* **EXERCISE PROMPT**
Your output should consist of the data, copied exactly.
= Beginning of Section =
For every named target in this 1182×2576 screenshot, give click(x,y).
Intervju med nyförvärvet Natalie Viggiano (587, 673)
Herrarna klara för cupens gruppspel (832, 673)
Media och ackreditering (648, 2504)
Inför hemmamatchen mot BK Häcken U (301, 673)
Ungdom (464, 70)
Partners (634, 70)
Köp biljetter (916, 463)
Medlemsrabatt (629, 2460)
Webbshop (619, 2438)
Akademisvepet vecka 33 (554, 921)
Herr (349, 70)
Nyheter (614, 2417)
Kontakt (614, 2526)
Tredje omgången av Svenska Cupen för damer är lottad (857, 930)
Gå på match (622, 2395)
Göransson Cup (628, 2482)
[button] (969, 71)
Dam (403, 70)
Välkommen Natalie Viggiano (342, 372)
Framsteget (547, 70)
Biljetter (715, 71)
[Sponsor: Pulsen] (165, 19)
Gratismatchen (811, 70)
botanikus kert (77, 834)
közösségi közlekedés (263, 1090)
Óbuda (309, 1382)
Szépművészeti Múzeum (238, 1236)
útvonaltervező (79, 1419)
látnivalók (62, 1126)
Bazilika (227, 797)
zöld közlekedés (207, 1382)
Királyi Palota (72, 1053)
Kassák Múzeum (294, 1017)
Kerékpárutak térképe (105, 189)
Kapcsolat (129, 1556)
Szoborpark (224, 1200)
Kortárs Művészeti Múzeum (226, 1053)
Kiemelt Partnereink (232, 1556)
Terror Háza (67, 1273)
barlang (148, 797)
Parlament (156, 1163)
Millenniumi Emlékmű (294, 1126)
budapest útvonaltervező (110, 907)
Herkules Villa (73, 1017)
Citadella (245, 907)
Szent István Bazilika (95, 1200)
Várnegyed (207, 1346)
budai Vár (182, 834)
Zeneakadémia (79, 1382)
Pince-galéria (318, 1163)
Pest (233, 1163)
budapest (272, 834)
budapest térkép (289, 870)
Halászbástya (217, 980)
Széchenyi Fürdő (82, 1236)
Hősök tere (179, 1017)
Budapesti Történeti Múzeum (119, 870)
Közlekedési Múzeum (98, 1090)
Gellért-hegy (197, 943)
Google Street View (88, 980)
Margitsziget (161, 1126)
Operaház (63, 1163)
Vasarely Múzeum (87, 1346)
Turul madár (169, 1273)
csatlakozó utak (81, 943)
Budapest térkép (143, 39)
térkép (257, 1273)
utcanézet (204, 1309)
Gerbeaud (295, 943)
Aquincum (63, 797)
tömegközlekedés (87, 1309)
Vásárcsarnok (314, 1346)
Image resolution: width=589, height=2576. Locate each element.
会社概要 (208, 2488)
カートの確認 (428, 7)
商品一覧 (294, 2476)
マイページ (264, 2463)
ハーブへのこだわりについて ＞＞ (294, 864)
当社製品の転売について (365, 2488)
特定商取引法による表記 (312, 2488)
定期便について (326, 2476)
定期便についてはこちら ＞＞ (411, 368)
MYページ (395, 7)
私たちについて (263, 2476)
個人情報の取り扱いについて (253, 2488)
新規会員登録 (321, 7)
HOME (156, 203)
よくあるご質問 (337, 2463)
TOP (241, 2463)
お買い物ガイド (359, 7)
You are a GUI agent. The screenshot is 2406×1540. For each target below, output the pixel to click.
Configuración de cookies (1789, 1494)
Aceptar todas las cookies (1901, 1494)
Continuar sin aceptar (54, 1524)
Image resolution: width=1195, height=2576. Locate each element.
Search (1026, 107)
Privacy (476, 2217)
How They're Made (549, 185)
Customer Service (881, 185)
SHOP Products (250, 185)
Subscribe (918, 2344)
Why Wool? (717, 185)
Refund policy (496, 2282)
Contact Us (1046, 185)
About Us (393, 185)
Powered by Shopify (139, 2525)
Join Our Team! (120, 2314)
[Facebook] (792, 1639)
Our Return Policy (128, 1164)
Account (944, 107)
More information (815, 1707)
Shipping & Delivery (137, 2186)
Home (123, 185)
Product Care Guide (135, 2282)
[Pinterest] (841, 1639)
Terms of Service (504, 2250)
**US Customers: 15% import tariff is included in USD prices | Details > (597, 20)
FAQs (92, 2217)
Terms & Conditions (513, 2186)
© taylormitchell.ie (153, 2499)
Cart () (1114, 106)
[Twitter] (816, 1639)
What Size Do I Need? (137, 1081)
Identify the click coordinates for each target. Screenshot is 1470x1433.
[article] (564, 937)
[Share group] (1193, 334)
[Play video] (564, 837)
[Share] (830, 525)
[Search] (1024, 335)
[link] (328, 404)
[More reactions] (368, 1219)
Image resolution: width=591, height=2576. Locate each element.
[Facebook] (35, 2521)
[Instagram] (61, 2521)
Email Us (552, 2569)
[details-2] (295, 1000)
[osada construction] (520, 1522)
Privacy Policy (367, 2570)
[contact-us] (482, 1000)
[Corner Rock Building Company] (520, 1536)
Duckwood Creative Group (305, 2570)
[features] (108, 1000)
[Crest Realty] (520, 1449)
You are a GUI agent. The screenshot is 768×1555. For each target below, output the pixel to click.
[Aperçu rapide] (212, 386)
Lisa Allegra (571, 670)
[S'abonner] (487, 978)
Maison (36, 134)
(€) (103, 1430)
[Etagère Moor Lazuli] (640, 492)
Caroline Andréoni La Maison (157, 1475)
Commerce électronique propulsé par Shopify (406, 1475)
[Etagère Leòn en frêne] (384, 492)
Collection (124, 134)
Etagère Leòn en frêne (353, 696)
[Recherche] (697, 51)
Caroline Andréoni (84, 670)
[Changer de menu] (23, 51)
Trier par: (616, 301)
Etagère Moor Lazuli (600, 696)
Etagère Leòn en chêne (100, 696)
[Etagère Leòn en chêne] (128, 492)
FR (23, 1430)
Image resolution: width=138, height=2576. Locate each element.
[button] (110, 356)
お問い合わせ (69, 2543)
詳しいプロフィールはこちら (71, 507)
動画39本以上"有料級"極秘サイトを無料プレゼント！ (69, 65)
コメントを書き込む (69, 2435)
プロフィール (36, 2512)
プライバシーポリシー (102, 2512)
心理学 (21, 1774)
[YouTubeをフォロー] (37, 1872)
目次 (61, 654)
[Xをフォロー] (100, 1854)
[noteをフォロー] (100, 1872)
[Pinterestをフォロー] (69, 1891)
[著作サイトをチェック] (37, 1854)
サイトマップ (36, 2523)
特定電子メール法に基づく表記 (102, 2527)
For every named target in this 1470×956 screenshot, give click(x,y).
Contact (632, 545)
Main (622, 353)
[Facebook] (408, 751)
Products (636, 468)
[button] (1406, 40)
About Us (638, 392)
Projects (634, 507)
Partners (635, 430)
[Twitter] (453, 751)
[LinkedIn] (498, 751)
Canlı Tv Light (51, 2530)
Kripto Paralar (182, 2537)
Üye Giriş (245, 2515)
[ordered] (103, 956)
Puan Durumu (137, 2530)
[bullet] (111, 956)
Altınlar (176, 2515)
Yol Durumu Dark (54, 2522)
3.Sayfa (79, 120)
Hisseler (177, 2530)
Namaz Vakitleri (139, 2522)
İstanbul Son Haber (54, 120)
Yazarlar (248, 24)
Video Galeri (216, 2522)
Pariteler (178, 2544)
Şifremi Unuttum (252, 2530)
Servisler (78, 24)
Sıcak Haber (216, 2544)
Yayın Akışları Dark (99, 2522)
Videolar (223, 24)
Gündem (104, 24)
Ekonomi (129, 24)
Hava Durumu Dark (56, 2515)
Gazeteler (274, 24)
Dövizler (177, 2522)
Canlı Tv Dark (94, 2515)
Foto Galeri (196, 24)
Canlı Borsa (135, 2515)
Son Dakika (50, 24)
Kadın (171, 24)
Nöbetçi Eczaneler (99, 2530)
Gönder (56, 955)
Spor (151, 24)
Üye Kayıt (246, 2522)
= End of Section =
* **EXERCISE RESULT**
For every named target in this 1182×2576 screenshot, give click(x,y).
Intervju med nyförvärvet Natalie Viggiano (587, 673)
Herrarna klara för cupens gruppspel (832, 673)
Media och ackreditering (648, 2504)
Inför hemmamatchen mot BK Häcken U (301, 673)
Ungdom (464, 70)
Partners (634, 70)
Köp biljetter (916, 463)
Medlemsrabatt (629, 2460)
Webbshop (619, 2438)
Akademisvepet vecka 33 (554, 921)
Herr (349, 70)
Nyheter (614, 2417)
Kontakt (614, 2526)
Tredje omgången av Svenska Cupen för damer är lottad (857, 930)
Gå på match (622, 2395)
Göransson Cup (628, 2482)
[button] (969, 71)
Dam (403, 70)
Välkommen Natalie Viggiano (342, 372)
Framsteget (547, 70)
Biljetter (715, 71)
[Sponsor: Pulsen] (165, 19)
Gratismatchen (811, 70)
botanikus kert (77, 834)
közösségi közlekedés (263, 1090)
Óbuda (309, 1382)
Szépművészeti Múzeum (238, 1236)
útvonaltervező (79, 1419)
látnivalók (62, 1126)
Bazilika (227, 797)
zöld közlekedés (207, 1382)
Királyi Palota (72, 1053)
Kassák Múzeum (294, 1017)
Kerékpárutak térképe (105, 189)
Kapcsolat (129, 1556)
Szoborpark (224, 1200)
Kortárs Művészeti Múzeum (226, 1053)
Kiemelt Partnereink (232, 1556)
Terror Háza (67, 1273)
barlang (148, 797)
Parlament (156, 1163)
Millenniumi Emlékmű (294, 1126)
budapest útvonaltervező (110, 907)
Herkules Villa (73, 1017)
Citadella (245, 907)
Szent István Bazilika (95, 1200)
Várnegyed (207, 1346)
budai Vár (182, 834)
Zeneakadémia (79, 1382)
Pince-galéria (318, 1163)
Pest (233, 1163)
budapest (272, 834)
budapest térkép (289, 870)
Halászbástya (217, 980)
Széchenyi Fürdő (82, 1236)
Hősök tere (179, 1017)
Budapesti Történeti Múzeum (119, 870)
Közlekedési Múzeum (98, 1090)
Gellért-hegy (197, 943)
Google Street View (88, 980)
Margitsziget (161, 1126)
Operaház (63, 1163)
Vasarely Múzeum (87, 1346)
Turul madár (169, 1273)
csatlakozó utak (81, 943)
Budapest térkép (143, 39)
térkép (257, 1273)
utcanézet (204, 1309)
Gerbeaud (295, 943)
Aquincum (63, 797)
tömegközlekedés (87, 1309)
Vásárcsarnok (314, 1346)
Image resolution: width=589, height=2576. Locate each element.
会社概要 (208, 2488)
カートの確認 (428, 7)
商品一覧 (294, 2476)
マイページ (264, 2463)
ハーブへのこだわりについて ＞＞ (294, 864)
当社製品の転売について (365, 2488)
特定商取引法による表記 (312, 2488)
定期便について (326, 2476)
定期便についてはこちら ＞＞ (411, 368)
MYページ (395, 7)
私たちについて (263, 2476)
個人情報の取り扱いについて (253, 2488)
新規会員登録 (321, 7)
HOME (156, 203)
よくあるご質問 (337, 2463)
TOP (241, 2463)
お買い物ガイド (359, 7)
You are a GUI agent. The screenshot is 2406×1540. For each target below, output the pixel to click.
Configuración de cookies (1789, 1494)
Aceptar todas las cookies (1901, 1494)
Continuar sin aceptar (54, 1524)
Image resolution: width=1195, height=2576. Locate each element.
Search (1026, 107)
Privacy (476, 2217)
How They're Made (549, 185)
Customer Service (881, 185)
SHOP Products (250, 185)
Subscribe (918, 2344)
Why Wool? (717, 185)
Refund policy (496, 2282)
Contact Us (1046, 185)
About Us (393, 185)
Powered by Shopify (139, 2525)
Join Our Team! (120, 2314)
[Facebook] (792, 1639)
Our Return Policy (128, 1164)
Account (944, 107)
More information (815, 1707)
Shipping & Delivery (137, 2186)
Home (123, 185)
Product Care Guide (135, 2282)
[Pinterest] (841, 1639)
Terms of Service (504, 2250)
**US Customers: 15% import tariff is included in USD prices | Details > (597, 20)
FAQs (92, 2217)
Terms & Conditions (513, 2186)
© taylormitchell.ie (153, 2499)
Cart () (1114, 106)
[Twitter] (816, 1639)
What Size Do I Need? (137, 1081)
Identify the click coordinates for each target. Screenshot is 1470x1433.
[article] (564, 937)
[Share group] (1193, 334)
[Play video] (564, 837)
[Share] (830, 525)
[Search] (1024, 335)
[link] (328, 404)
[More reactions] (368, 1219)
Image resolution: width=591, height=2576. Locate each element.
[Facebook] (35, 2521)
[Instagram] (61, 2521)
Email Us (552, 2569)
[details-2] (295, 1000)
[osada construction] (520, 1522)
Privacy Policy (367, 2570)
[contact-us] (482, 1000)
[Corner Rock Building Company] (520, 1536)
Duckwood Creative Group (305, 2570)
[features] (108, 1000)
[Crest Realty] (520, 1449)
You are a GUI agent. The screenshot is 768×1555. For each target below, output the pixel to click.
[Aperçu rapide] (212, 386)
Lisa Allegra (571, 670)
[S'abonner] (487, 978)
Maison (36, 134)
(€) (103, 1430)
[Etagère Moor Lazuli] (640, 492)
Caroline Andréoni La Maison (157, 1475)
Commerce électronique propulsé par Shopify (406, 1475)
[Etagère Leòn en frêne] (384, 492)
Collection (124, 134)
Etagère Leòn en frêne (353, 696)
[Recherche] (697, 51)
Caroline Andréoni (84, 670)
[Changer de menu] (23, 51)
Trier par: (616, 301)
Etagère Moor Lazuli (600, 696)
Etagère Leòn en chêne (100, 696)
[Etagère Leòn en chêne] (128, 492)
FR (23, 1430)
Image resolution: width=138, height=2576. Locate each element.
[button] (110, 356)
お問い合わせ (69, 2543)
詳しいプロフィールはこちら (71, 507)
動画39本以上"有料級"極秘サイトを無料プレゼント！ (69, 65)
コメントを書き込む (69, 2435)
プロフィール (36, 2512)
プライバシーポリシー (102, 2512)
心理学 (21, 1774)
[YouTubeをフォロー] (37, 1872)
目次 (61, 654)
[Xをフォロー] (100, 1854)
[noteをフォロー] (100, 1872)
[Pinterestをフォロー] (69, 1891)
[著作サイトをチェック] (37, 1854)
サイトマップ (36, 2523)
特定電子メール法に基づく表記 (102, 2527)
For every named target in this 1470×956 screenshot, give click(x,y).
Contact (632, 545)
Main (622, 353)
[Facebook] (408, 751)
Products (636, 468)
[button] (1406, 40)
About Us (638, 392)
Projects (634, 507)
Partners (635, 430)
[Twitter] (453, 751)
[LinkedIn] (498, 751)
Canlı Tv Light (51, 2530)
Kripto Paralar (182, 2537)
Üye Giriş (245, 2515)
[ordered] (103, 956)
Puan Durumu (137, 2530)
[bullet] (111, 956)
Altınlar (176, 2515)
Yol Durumu Dark (54, 2522)
3.Sayfa (79, 120)
Hisseler (177, 2530)
Namaz Vakitleri (139, 2522)
İstanbul Son Haber (54, 120)
Yazarlar (248, 24)
Video Galeri (216, 2522)
Pariteler (178, 2544)
Şifremi Unuttum (252, 2530)
Servisler (78, 24)
Sıcak Haber (216, 2544)
Yayın Akışları Dark (99, 2522)
Videolar (223, 24)
Gündem (104, 24)
Ekonomi (129, 24)
Hava Durumu Dark (56, 2515)
Gazeteler (274, 24)
Dövizler (177, 2522)
Canlı Tv Dark (94, 2515)
Foto Galeri (196, 24)
Canlı Borsa (135, 2515)
Son Dakika (50, 24)
Kadın (171, 24)
Nöbetçi Eczaneler (99, 2530)
Gönder (56, 955)
Spor (151, 24)
Üye Kayıt (246, 2522)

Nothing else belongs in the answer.